Анна Монсъ (рассказы) | страница 35



Да, стоящий в дубовом проеме на фоне затемненной капитанской каюты, низкорослый, но кряжистый, с медно-красным загаром, с кожей, насквозь просоленой и продубленой всеми ветрами, которым только думалось дуть между двадцатой и пятидесятой параллелью, с выцветшими до полного отсутствия всякого оттенка глазами, с руками, крепко упершимися в бока — а точнее, в пистолеты — этот человек мог внушать и страх, и почтение.

Кид видал всякое. Ни море с яркими бликами на гребешках волн, ни крикливые чайки, ни солнце, высоко поднявшееся над старым морщинистым утесом, ни свежий горько-соленый ветер — ничто не трогало его… но палуба! «Карамба!» — выматерился он, не в силах оторвать от нее взгляда; правая нога его, вытесанная из китового бивня, глухо постукивала, впиваясь в палубу. Поднявшись на мостик, он до конца оценил ситуацию: команда была пьяна. Вся. Эти сволочи валялись кучками и в одиночку, рожей вверх и рожей вниз, и меж ними в такт слабой качке лениво перекатывались, отливая боками, бутылки. Рулевой, перед которым, видно, картушка компаса завертелась, словно рулетка, закрутил в свою очередь колесо до отказа, да и повис на нем, запутавшись в ступицах. Задрав бороду к невидимым звездам, он смотрел куда-то на зюйд-ост.

Капитан медленно обвел взглядом окрестные скалы, усыпанные птичьими гнездами и пометом, потом, будто вспомнив о чем-то, резко перевел взгляд к выходу из бухты — от этого движения дернулась и закачалась серьга в его ухе — нет ли где галеонов? Галеоны были. Они маячили двумя темными черточками на горизонте. Капитан вскинул трубу, умело навел — и несколько секунд разглядывал корабли. Так и есть. Они. Одним движением он сложил трубу, сунул ее в карман — и снова обвел взглядом палубу. Ветер слегка окреп — и уже насвистывал в снастях. «Веселый Роджер» с мачты скалил зубы.

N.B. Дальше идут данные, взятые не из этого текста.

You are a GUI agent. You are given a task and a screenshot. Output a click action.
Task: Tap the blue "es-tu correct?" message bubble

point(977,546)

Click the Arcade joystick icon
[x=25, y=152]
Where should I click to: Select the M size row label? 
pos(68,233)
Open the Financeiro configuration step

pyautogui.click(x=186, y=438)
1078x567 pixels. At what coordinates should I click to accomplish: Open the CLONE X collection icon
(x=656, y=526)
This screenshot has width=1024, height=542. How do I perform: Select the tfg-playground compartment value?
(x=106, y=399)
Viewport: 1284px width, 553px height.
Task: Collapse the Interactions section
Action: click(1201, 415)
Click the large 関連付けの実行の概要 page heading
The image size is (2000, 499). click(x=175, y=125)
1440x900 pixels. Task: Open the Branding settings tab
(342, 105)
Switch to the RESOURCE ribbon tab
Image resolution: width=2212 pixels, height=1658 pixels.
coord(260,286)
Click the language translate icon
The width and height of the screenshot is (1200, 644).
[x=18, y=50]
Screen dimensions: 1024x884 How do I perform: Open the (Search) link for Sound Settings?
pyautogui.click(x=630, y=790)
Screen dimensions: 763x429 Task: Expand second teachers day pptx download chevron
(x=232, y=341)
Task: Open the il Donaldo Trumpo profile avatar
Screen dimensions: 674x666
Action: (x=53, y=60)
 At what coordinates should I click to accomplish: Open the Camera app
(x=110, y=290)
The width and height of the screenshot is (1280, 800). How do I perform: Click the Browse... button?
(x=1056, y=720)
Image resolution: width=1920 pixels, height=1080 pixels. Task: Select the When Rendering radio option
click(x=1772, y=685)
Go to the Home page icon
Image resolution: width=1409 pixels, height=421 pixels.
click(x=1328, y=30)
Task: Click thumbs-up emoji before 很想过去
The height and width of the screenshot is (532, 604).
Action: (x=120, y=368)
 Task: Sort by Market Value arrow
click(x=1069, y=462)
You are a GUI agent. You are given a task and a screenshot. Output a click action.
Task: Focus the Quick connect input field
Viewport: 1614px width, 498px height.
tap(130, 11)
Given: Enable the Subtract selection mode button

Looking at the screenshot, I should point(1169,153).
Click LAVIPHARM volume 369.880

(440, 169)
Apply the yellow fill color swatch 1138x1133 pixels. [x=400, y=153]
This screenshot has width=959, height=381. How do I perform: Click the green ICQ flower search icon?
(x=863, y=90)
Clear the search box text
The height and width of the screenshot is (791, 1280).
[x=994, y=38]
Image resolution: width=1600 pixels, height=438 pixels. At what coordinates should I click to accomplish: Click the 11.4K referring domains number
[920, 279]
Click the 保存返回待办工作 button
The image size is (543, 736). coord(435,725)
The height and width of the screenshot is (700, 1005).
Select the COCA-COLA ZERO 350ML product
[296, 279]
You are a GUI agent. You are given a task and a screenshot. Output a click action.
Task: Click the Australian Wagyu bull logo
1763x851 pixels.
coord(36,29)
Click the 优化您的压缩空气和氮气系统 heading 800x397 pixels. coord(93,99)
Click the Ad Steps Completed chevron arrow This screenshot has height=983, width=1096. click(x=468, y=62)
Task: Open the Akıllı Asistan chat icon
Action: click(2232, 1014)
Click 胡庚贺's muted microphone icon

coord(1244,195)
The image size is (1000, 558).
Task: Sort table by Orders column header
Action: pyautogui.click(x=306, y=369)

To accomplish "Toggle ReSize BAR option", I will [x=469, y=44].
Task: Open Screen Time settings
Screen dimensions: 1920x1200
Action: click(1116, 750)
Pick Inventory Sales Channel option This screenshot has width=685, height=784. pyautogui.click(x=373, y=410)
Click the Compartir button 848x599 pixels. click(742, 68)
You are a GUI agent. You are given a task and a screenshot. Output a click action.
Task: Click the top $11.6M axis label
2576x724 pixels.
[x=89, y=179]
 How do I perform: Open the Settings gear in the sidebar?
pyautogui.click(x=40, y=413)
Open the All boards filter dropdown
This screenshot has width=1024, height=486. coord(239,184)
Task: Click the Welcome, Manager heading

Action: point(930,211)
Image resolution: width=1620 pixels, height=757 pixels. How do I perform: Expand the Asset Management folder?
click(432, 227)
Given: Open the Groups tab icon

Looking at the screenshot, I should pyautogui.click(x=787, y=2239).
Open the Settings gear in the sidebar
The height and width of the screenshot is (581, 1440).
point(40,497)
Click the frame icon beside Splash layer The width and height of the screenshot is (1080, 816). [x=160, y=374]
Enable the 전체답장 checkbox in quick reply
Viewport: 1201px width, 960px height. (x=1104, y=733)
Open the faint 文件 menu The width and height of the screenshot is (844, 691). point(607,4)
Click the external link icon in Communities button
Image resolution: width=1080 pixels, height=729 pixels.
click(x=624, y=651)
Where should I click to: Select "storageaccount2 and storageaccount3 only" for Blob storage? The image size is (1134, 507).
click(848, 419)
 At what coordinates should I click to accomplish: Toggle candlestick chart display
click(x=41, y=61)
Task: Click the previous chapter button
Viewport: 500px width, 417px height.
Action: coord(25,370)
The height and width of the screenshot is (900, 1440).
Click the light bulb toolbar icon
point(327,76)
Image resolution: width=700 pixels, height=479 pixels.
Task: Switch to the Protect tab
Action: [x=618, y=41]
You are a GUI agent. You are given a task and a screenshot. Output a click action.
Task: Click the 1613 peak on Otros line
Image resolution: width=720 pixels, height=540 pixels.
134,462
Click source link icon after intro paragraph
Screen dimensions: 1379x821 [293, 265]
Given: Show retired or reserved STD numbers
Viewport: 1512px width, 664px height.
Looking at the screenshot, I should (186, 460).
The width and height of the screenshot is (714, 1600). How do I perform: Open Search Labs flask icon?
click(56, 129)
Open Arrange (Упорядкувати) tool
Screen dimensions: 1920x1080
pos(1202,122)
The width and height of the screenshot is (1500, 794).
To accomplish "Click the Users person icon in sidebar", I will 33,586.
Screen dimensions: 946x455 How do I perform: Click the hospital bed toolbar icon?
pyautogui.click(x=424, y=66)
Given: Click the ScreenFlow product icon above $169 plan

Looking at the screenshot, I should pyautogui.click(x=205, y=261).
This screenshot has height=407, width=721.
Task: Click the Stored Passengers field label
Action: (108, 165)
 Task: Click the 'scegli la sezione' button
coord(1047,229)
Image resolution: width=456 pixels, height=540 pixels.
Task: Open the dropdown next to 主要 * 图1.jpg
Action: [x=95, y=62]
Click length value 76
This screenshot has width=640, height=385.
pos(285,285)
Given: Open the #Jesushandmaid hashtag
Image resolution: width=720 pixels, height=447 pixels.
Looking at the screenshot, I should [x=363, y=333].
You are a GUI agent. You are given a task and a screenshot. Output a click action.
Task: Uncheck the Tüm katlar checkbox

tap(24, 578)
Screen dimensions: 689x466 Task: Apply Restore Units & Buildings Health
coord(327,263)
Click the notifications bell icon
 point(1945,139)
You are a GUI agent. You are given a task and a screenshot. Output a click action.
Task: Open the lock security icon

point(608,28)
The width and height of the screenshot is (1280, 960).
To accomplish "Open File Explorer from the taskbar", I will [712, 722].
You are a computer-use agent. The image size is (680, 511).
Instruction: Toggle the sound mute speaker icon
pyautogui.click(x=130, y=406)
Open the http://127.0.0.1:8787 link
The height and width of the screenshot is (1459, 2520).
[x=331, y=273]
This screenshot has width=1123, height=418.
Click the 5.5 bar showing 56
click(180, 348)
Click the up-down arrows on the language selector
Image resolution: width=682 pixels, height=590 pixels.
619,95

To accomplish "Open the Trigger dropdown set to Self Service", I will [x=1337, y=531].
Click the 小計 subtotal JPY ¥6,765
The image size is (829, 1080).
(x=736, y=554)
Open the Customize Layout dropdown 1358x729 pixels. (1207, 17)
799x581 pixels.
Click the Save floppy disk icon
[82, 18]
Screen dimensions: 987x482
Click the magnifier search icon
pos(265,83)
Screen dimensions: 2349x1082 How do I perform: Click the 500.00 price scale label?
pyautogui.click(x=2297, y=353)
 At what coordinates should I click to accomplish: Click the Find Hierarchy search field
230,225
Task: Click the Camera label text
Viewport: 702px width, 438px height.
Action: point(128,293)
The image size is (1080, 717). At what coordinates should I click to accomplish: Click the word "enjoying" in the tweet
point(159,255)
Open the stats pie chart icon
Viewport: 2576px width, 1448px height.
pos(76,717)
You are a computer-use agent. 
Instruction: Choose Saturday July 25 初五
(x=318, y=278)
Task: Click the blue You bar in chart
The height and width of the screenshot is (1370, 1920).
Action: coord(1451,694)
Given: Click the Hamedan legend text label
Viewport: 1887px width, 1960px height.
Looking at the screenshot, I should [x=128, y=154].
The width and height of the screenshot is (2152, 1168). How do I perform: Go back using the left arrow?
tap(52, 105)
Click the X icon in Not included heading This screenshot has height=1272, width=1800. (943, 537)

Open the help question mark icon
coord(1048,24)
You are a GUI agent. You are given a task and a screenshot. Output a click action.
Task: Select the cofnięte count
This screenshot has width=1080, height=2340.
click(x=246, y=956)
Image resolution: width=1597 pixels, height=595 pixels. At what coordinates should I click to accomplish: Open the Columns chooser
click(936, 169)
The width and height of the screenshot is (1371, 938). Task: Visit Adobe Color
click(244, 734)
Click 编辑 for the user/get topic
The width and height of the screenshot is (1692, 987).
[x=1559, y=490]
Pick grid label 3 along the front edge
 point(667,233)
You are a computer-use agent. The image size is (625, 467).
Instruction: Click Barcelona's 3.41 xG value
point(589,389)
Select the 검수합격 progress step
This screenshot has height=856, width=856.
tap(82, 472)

Что и говорить, дело обернулось скверно. Нужно было поразмыслить. Для этой именно цели капитан сходил за кувшинчиком рома, спустился в свою каюту, и закурил трубку. Обычно одного кувшина хватало для решения самого сложного вопроса.

Между тем ветер разошелся не на шутку, на волнах показались пенные барашки, на палубу полетели брызги. С борта пиратского судна свесилась повязанная платком голова с плоским носом, мутными глазами и двухнедельной щетиной. Вслед за головой появился мощный торс, обтянутый тельняшкой. Несколько минут ничего не менялось: Джонс, помощник капитана, пытался вспомнить, в каком же кабаке он вчера пьянствовал, и чем все это закончилось. Крепкий соленый ветер и горсть брызг помогли ему осознать, что он на корабле, что он уже два месяца, как на корабле и что капитан приказал вчера выходить в море. Повернув голову к выходу из бухты, Джонс убедился, что выходить уже поздно. Недолго думая — так как думать он вовсе не умел — Джонс прошел на мостик к рулевому — и выбил ему все зубы: надо же было что-нибудь сделать для поддержания порядка. На шум подошло еще несколько пиратов, один из них, чертыхаясь, поскользнулся на разлетевшихся зубах. Всем было любопытно, что будет дальше — но Джонс уже устал и запыхался. Пальцем он поманил двоих — и прошел на бак.